Start of READING PASSAGE

An unusual line rested at the bottom of Monday’s press release announcing 12 suspensions in the Biogenesis scandal.
“Major League Baseball’s investigation found no violations of the Joint Drug Prevention and Treatment Program by either Washington Nationals pitcher Gio Gonzalez or Baltimore Orioles infielder Danny Valencia.”
Those words at 3:16 p.m. put an official end to six months of speculation about Gonzalez’s connection — or lack thereof — to the notorious anti-aging clinic in Coral Gables, Fla.
But no quiet acquittal can undo the damage from the left-hander’s name being dragged through the scandal’s sludge of human-growth hormone and pink cream and injections by self-proclaimed doctor Anthony Bosch.
For all the bombast about maintaining baseball’s integrity and reputations sullied by use of performance-enhancing drugs, the person hurt most by the mess was the one who did nothing wrong. Gonzalez is clean. Yet through no fault of his own, the 27-year-old will always be linked to a group of players who took a chemically aided shortcut and earned the game’s most widespread discipline since the Black Sox handed over the 1919 World Series to gamblers.
That’s the real tragedy.
Back in January, the Miami New Times connected Gonzalez to Biogenesis in the report that broke open the national story and, for good measure, published handwritten notes from Bosch that mentioned the pitcher’s name five times. From the start, Gonzalez’s denials were unwavering and unambiguous. He never set foot in the clinic. He never met Bosch. He never used PEDs of any variety.
Not helping matters, though, was an Instagram photo Gonzalez posted during the offseason with former University of Miami trainer Jimmy Goins. The man Gonzalez called his “offseason strength coach” was also mentioned in Bosch’s notebooks.
Gonzalez is earnest and good-natured. Energetic. Not one to hold his tongue. You believe him when he speaks.
But doubt edging into all-out cynicism is one of the fiercest byproducts of MLB’s steroid era. We expect outraged denials right up until they turn into feeble, excuse-ridden apologies when the evidence is insurmountable. We’re not prepared for truth. Duplicity is expected. Stringent denunciations are the norm. The script isn’t exactly original.

End of READING PASSAGE

WHAT TO WORK ON:
Answer these questions from the article on Gio Gonzalez and the Biogenesis scandal:
(a) How many suspensions did Monday's press release announce?
(b) How many times did Bosch's handwritten notes mention Gonzalez's name?
(c) Who appeared with Gonzalez in the Instagram photo he posted during the offseason?
The listing comes from a different source than the article.

Start of SOURCE MATERIAL

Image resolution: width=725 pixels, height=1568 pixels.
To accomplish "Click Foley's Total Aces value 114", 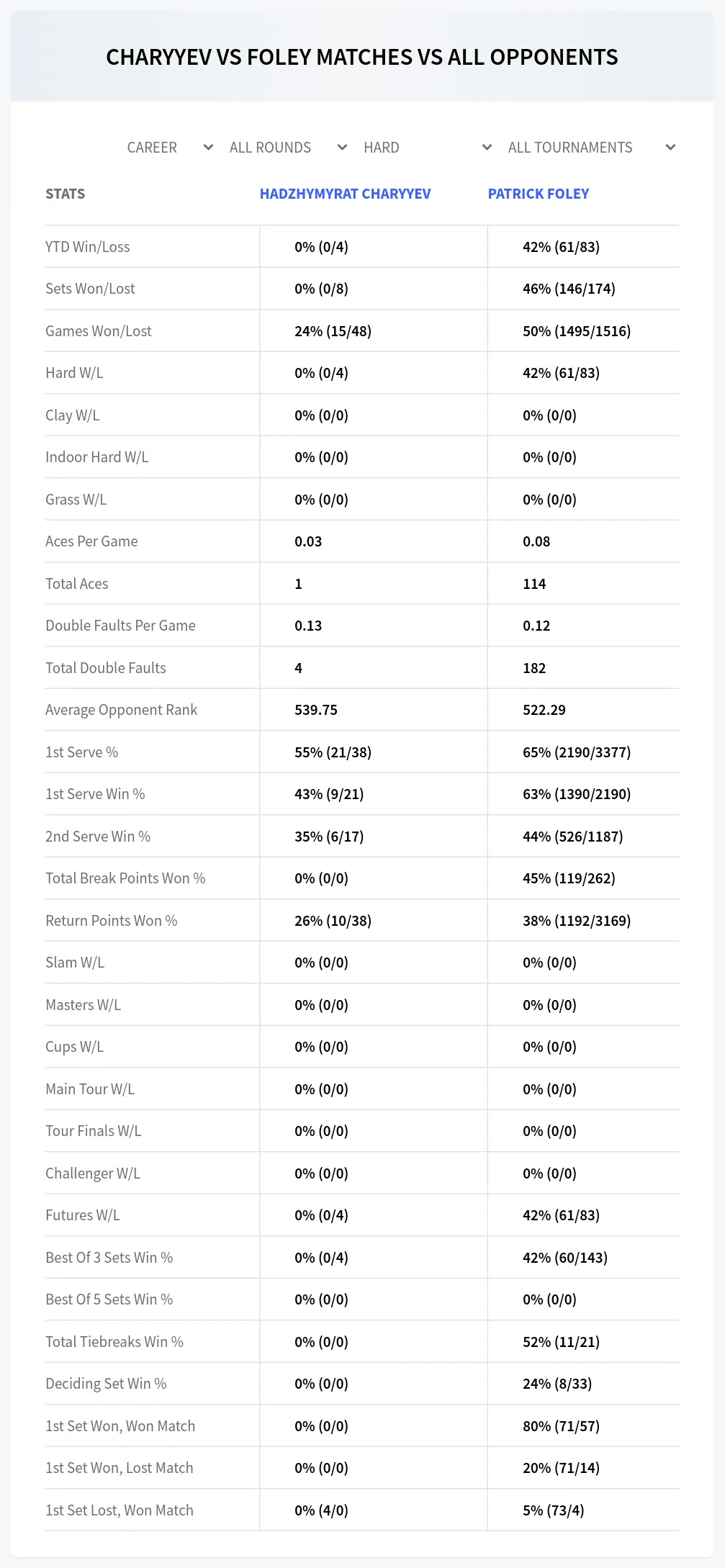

End of SOURCE MATERIAL

ANSWER FOR THIS EXERCISE:
(a) 12 suspensions.
(b) Five times.
(c) Jimmy Goins, a former University of Miami trainer.